> **Исходный текст**:

● ● ● ● ● ● ●

Узнав о том, что А.С. Зверев подписал приказ об освобождении меня от должности, я сразу позвонил Николаю Петровичу Белянчеву, который занимал в то время должность начальника факультета в Военной академии бронетанковых войск, и рассказал ему о случившемся. В ответ он сообщил мне о том, что новый начальник бронетанковых войск маршал А.Х. Бабаджанян берет его первым заместителем вместо генерал-лейтенанта Кременского и посоветовал мне занять освободившуюся должность заместителя председателя научно-танкового комитета (НТК). Я сначала отказался, мотивируя тем, что с моим недругом Радус-Зеньковичем едва ли сработаюсь. Николай Петрович заверил меня, что его скоро не будет. После этого я согласился с его предложением, а он попросил меня на следующий день прийти на прием к Бабаджаняну.
До этого Бабаджаняна я видел всего один раз осенью 1944 г. в Прикарпатье, когда он, будучи новым командиром 11-го гвардейского танкового корпуса, стоял на возвышенности, наблюдая за продвижением нашей бригады.
Разговор с ним был не долгим, но продуктивным. Я счел его решение о назначении первым заместителем не строевого командира, а инженера правильным, так как управления начальника танковых войск больше всего были связаны с промышленностью. Оказалось также, что он органически не терпит Радус-Зеньковича, который был у него в подчинении в Одесском военном округе. Разговор кончился моим согласием занять должность заместителя председателя НТК. Приказ министра обороны Гречко о моем назначении вышел через три дня. К сожалению, приказ о назначении Н.П. Беляничева первым заместителем у Бабаджаняна министр обороны Гречко не подписал, мотивируя это тем, что Николай Петрович был уже начальником ГБТУ и не оправдал доверия.
Первым заместителем начальника танковых войск был утвержден Ю.А. Рябов – начальник Управления производства и заказов (УПЗ). Рябова я знал давно и всегда недолюбливал, считая его человеком, уходящим в сторону от решения вопросов государственного значения.
Через неделю пребывания на новой должности я узнал, что включен в группу, отправляющуюся в большой рейс по маршруту: Москва – Волгоград – Ашхабад – Тсджен – Ашхабад – Ташкент – Курган – Омск – Нижний Тагил – Свердловск – Москва. Организовал эту поездку, будучи заместителем министра оборонной промышленности, Ж.Я. Котин. В состав бригады вошли: А.Х. Бабаджанян, Ж.Я. Котин, начальник сектора оборонного отдела ЦК КПСС В.И. Кутейников, начальник отдела Военно-промышленной комиссии СМ СССР O.K. Кузьмин, председатель НТК Сухопутных войск В.И. Величко и его заместитель Д.М. Головин, начальник УПЗ П.Д. Сирик, начальник танкового полигона А.У. Тарасенко, О.В. Соич, А. А. Морозов и я.

● ● ● ● ● ● ●

> **Задания**:
• 1. Согласуются ли с отрывком о назначении в НТК следующие утверждения? (a) Приказ министра обороны о назначении на должность заместителя председателя НТК вышел через три дня. (b) Первым заместителем начальника танковых войск утвердили начальника УПЗ Ю.А. Рябова. (c) Поездку по маршруту через Волгоград, Ашхабад и Ташкент организовал А.Х. Бабаджанян. На каждое ответьте «да» или «нет» и приведите точную цитату из отрывка, которая это решает.
• 2. Продолжите отрывок о назначении в НТК, начав сразу после его последней фразы с перечнем членов бригады.

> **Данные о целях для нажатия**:
● ● ● ● ● ● ●

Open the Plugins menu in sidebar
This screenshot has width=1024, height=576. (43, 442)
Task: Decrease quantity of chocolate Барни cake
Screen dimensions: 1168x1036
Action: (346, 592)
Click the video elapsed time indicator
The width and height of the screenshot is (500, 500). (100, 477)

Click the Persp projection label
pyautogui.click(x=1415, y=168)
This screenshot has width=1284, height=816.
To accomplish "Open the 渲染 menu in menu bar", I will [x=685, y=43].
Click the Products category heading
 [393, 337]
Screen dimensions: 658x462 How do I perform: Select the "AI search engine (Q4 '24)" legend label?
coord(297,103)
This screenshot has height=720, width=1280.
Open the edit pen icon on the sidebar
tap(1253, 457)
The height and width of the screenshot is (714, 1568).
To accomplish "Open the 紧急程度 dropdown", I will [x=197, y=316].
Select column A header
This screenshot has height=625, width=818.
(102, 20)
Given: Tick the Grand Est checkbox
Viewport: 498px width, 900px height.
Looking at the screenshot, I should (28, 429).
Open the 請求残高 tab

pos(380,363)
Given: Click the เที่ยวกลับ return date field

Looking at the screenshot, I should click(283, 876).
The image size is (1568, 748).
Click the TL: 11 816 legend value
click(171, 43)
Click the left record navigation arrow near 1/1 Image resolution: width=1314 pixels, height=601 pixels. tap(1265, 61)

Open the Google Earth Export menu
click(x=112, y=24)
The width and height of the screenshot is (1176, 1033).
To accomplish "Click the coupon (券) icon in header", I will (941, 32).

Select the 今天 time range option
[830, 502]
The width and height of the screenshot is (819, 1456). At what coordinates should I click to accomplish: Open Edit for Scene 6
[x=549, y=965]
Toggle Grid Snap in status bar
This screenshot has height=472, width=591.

● ● ● ● ● ● ●

> **Ответы к заданиям**:
• 1.
(a) Да: «Приказ министра обороны Гречко о моем назначении вышел через три дня».
(b) Да: «Первым заместителем начальника танковых войск был утвержден Ю.А. Рябов – начальник Управления производства и заказов (УПЗ)».
(c) Нет: «Организовал эту поездку, будучи заместителем министра оборонной промышленности, Ж.Я. Котин».

• 2.
Полет осуществлялся на правительственном самолете Ту-134, в передней части которого размещалась кухня, в средней – салон с большим столом, диваном и креслами, в задней части – кресла со столиками, как в обычных самолетах.
Как только самолет поднялся, Величко, Тарасенко, Головин и я в хвостовом отделении начали игру в преферанс. Минут через 10 в наше отделение зашел Бабаджанян. Увидев, что играют три генерала и один полковник Головин, он поднял его за шиворот, отвел в сторону и сел на его место. Играл маршал хорошо, но азартно, часто темнил на первой руке и поэтому периодически лез на горку. В самолете кормили три раза в день, с коньяком и икрой. Он не давал нам сделать перерыв, чтобы поесть. Мы были вынуждены питаться поочередно, оставляя за себя запасного – Митю Головина.
Видя, что я часто подсаживаю Бабаджаняна при игре в темную, в Волгограде Величко сказал мне: «Ты хочешь служить у него?» Я ответил: «А чего он зарывается?» После этого разговора мы с Величко начали маршалу немного подыгрывать, да и он стал играть поосторожнее.
В Ташкенте Бабаджанян сказал Тарасенко: «Вы дальше с нами не полетите. Вылетайте рейсовым самолетом в Москву». Последний принял приказ к исполнению, хотя очень хотел посмотреть заводы. Как только самолет поднялся в воздух, маршал произнес: «Захотел лететь дальше, а играть-то не умеет...»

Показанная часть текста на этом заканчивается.